*** Records provided

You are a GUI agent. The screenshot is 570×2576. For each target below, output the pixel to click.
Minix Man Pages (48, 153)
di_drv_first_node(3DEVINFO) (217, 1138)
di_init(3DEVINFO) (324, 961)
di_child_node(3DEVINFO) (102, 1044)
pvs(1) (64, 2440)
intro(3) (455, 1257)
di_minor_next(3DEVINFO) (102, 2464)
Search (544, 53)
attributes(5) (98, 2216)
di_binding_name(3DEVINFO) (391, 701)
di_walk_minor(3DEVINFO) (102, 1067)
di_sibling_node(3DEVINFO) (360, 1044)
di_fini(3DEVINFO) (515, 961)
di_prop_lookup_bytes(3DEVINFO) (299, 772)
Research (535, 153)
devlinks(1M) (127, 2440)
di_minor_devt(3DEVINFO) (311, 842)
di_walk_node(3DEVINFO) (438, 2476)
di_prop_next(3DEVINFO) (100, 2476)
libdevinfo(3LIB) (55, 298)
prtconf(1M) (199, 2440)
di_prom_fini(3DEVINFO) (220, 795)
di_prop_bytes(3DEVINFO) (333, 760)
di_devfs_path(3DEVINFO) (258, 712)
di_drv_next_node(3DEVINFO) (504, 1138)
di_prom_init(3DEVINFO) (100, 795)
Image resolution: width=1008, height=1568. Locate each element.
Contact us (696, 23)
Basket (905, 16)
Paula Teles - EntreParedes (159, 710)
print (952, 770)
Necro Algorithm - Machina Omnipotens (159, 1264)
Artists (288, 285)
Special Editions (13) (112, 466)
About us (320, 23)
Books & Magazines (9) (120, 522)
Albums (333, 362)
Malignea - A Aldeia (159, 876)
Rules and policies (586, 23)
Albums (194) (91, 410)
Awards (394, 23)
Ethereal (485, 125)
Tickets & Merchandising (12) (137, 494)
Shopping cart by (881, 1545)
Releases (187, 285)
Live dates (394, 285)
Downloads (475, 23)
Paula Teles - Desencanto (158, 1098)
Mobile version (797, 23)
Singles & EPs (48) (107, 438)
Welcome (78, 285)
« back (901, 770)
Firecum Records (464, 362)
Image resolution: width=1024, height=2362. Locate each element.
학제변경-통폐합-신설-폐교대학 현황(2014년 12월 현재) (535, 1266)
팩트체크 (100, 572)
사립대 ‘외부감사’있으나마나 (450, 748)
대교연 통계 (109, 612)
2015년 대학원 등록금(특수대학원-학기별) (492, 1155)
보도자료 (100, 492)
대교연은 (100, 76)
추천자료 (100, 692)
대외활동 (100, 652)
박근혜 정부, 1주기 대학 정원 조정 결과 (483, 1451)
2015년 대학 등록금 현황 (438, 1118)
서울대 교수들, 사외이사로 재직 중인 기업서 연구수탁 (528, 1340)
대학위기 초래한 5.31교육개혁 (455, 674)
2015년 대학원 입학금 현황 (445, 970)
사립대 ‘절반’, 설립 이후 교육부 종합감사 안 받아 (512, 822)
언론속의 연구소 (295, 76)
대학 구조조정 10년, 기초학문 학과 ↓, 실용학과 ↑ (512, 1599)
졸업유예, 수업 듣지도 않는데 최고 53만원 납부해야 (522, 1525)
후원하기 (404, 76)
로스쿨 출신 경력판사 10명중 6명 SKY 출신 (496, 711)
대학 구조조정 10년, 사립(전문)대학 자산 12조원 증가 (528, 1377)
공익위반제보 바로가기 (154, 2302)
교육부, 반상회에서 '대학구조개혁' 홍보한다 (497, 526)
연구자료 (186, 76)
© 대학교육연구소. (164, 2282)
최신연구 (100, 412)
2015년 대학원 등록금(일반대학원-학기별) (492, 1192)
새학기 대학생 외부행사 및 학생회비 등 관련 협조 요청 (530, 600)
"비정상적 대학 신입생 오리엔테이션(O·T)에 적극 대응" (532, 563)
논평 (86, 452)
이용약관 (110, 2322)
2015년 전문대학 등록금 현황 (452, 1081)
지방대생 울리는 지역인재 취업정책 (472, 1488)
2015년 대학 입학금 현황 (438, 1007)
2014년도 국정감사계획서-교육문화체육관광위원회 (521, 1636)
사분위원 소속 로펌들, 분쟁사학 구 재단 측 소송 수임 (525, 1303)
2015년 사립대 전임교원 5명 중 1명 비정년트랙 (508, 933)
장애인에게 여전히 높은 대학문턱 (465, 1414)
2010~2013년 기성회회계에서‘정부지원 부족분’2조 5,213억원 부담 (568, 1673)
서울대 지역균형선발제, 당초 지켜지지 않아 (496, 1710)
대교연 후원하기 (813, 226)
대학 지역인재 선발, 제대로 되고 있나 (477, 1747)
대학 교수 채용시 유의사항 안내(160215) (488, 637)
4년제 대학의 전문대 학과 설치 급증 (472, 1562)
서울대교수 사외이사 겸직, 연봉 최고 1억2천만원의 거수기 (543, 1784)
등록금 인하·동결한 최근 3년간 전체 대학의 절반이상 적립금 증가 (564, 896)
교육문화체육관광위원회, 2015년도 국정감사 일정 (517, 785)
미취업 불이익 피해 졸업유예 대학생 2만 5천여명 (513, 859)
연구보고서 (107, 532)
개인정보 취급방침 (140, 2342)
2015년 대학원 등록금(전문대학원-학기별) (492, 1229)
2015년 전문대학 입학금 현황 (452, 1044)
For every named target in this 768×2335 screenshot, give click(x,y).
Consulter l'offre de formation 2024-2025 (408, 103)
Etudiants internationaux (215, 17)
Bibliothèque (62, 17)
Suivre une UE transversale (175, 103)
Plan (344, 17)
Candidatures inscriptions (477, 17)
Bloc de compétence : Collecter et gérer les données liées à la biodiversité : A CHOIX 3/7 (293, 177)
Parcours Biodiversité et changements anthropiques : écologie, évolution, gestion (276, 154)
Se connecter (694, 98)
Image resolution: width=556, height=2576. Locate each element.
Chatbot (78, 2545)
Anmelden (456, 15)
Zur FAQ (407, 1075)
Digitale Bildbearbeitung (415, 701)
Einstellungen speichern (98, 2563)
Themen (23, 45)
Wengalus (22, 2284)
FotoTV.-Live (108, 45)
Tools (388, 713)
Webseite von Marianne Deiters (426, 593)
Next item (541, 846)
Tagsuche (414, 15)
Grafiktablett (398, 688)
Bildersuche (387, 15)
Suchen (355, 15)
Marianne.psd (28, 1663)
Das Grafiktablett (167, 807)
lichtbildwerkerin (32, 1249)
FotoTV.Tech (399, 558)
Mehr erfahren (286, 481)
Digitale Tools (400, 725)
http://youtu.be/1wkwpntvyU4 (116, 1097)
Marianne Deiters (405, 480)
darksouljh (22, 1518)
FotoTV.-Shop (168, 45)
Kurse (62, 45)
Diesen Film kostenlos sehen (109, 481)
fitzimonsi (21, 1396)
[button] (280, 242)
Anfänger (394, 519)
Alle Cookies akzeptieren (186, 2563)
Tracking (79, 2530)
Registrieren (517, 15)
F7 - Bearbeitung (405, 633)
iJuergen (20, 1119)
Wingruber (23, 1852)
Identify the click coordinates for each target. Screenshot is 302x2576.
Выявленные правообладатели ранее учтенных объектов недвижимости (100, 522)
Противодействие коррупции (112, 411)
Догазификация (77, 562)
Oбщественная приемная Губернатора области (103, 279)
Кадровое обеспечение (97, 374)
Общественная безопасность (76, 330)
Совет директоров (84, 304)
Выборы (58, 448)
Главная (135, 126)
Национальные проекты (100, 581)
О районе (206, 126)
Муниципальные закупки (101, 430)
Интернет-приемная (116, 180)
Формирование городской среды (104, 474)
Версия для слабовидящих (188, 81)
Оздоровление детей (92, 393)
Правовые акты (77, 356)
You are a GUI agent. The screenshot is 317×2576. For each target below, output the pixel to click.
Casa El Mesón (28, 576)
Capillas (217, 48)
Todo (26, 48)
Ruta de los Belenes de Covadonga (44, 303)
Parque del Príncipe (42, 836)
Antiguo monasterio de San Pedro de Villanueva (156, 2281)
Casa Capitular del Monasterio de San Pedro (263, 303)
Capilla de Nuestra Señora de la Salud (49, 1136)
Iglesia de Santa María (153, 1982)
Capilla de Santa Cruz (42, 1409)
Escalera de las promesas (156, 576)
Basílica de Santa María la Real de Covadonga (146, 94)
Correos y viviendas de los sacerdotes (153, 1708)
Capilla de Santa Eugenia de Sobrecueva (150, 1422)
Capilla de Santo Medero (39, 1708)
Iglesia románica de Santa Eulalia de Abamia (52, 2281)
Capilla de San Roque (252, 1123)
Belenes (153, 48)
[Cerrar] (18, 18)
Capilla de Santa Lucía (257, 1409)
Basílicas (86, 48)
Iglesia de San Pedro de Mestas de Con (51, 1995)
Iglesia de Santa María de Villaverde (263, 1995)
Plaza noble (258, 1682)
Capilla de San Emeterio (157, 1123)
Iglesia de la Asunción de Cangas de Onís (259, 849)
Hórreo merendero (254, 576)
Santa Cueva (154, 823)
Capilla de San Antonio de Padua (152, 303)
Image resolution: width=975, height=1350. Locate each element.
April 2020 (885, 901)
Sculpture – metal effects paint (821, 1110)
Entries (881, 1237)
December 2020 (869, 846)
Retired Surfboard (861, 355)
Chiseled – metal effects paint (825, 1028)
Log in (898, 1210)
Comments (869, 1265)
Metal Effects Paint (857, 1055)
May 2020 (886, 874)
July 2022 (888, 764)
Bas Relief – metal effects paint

******

- _What the exercise asks_: Please count the lines of the material above that contain the string "element", treating uppercase and lowercase letters as different, and reply with the number only.

- _Full solution_: 4